#### DOCUMENT TEXT

I wonder if the Asian community still feels the same way they did before about Affirmative Action and race specific policies (especially for ADOS).
“Anti-black racism influences matters from
housing to the
air quality in your neighborhood, from access to health care to whether your doctor
treats you
well. It shapes how you are viewed in
professional settings and
by police,
teachers and
bankers. Though the glimpse I got into black people’s experience of racism was eye-opening, my understanding of it was still limited.
[...]
As protests against racial inequality and police brutality gathered in New York and nationwide,
I received text messages from some of my Asian friends urging me to stay inside, where it’s safe.They told me that Asians should not get involved in these struggles — that these matters didn’t concern us. That if violence were to break out during the protests, we would end up becoming “collateral damage.
[...]
But America’s racial narrative does involve us. It created the model-minority myth — the notion that Asian Americans are successful because we’re hard-working, obedient and don’t complain — which many within our community bought into over the years. But that myth is not an honest compliment: The U.S. government used it to
discredit the civil rights movement and to win allies in the Cold War. It’s also been wielded against us to
keep Asian Americans in line, to
prevent us from entering certain professions, and
to pit us against black people and other people of color.

########
#### GIVEN MATERIAL

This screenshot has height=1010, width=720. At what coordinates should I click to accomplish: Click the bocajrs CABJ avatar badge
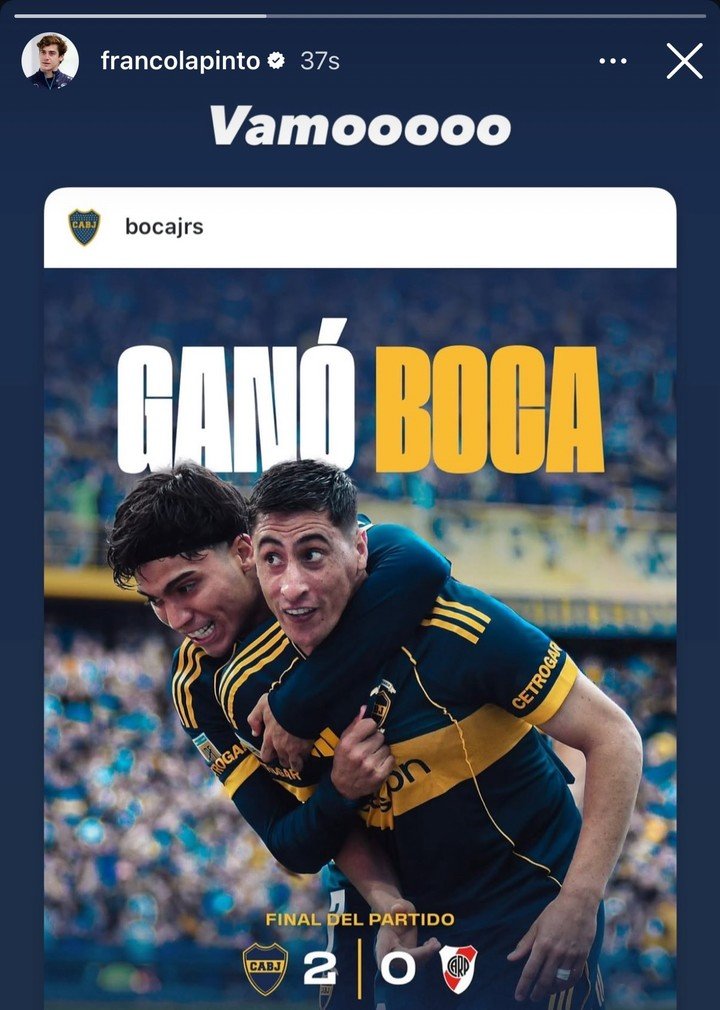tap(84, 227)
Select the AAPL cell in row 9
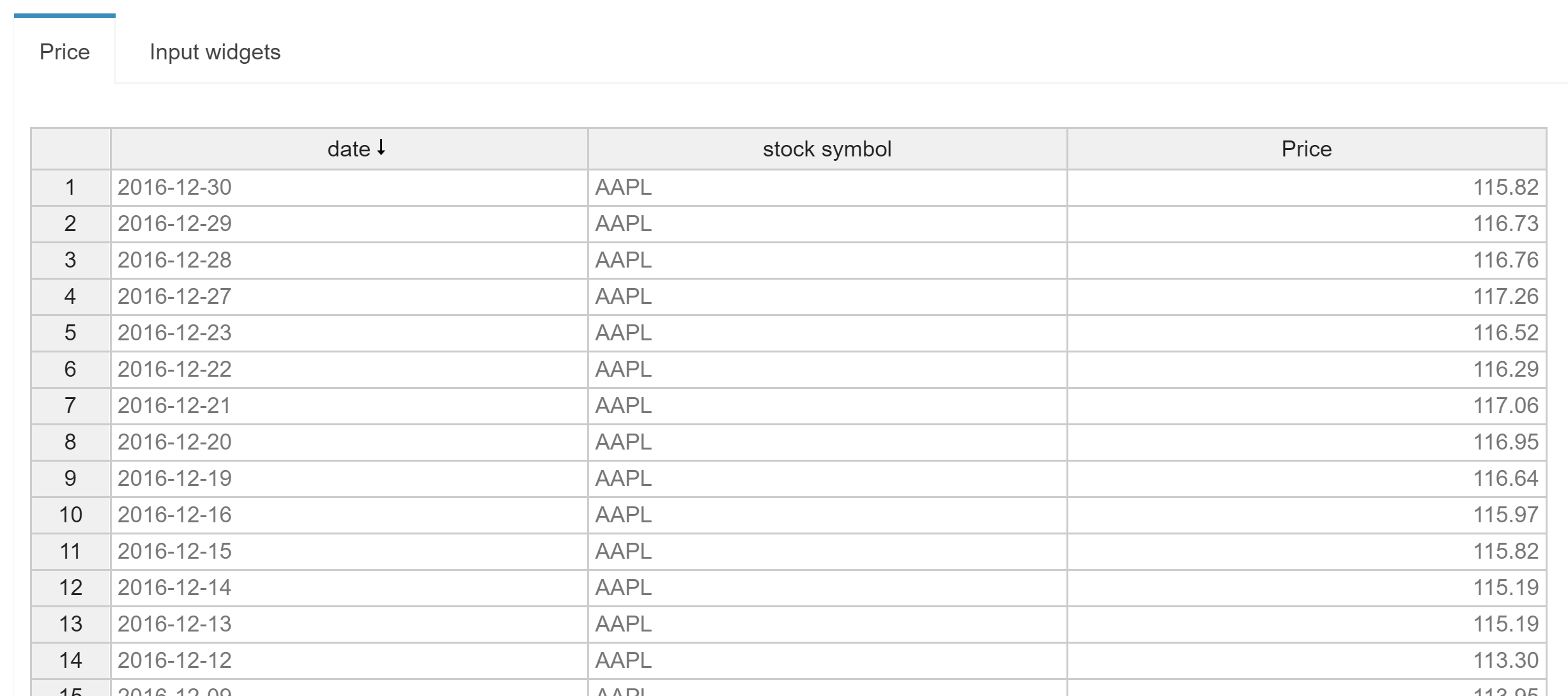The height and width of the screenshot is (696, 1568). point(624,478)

########

WHAT TO DO
(a) Return the stretch of the passage on Asian Americans and anti-black racism from "I wonder if" through "was still limited.", copied word for word.
(b) Write the next part of the passage on Asian Americans and anti-black racism, starting after its last sentence.

ANSWERS TO THE PROBLEMS
(a)
I wonder if the Asian community still feels the same way they did before about Affirmative Action and race specific policies (especially for ADOS).
“Anti-black racism influences matters from
housing to the
air quality in your neighborhood, from access to health care to whether your doctor
treats you
well. It shapes how you are viewed in
professional settings and
by police,
teachers and
bankers. Though the glimpse I got into black people’s experience of racism was eye-opening, my understanding of it was still limited.

(b)
Meanwhile, it was largely because of black activists’ efforts during the civil rights movement that the Immigration and Naturalization Act of 1965 was passed, removing immigration quotas based on national origin and ushering in a wave of Asian immigrants. The Black Power Movement also helped spark Asian American advocacy — in fact, the term “Asian American” was coined in 1968 by University of California at Berkeley students Emma Gee and Yuji Ichioka, who drew inspiration from the Black Power Movement.
[...]
As sociology professor Anthony C. Ocampo recently
told Time magazine, by taking a stand against anti-black racism, Asian Americans send an urgent message: “The same racist logic schemes that are keeping our communities down might look different in Black communities than they look in Asian American communities, but it’s still the same system” — one that puts Asian Americans “in a position where we can’t write our own stories in this country.” For some Asian Americans, taking a stand has meant attending protests.
(Regina Kim, July 17/2020, I’m Asian American. The pandemic showed me why black people feel so unsafe, Washingtonpost)
Unfortunately Breonna Taylor, Atatiana K. Jefferson and Botham Jean couldn’t say the same.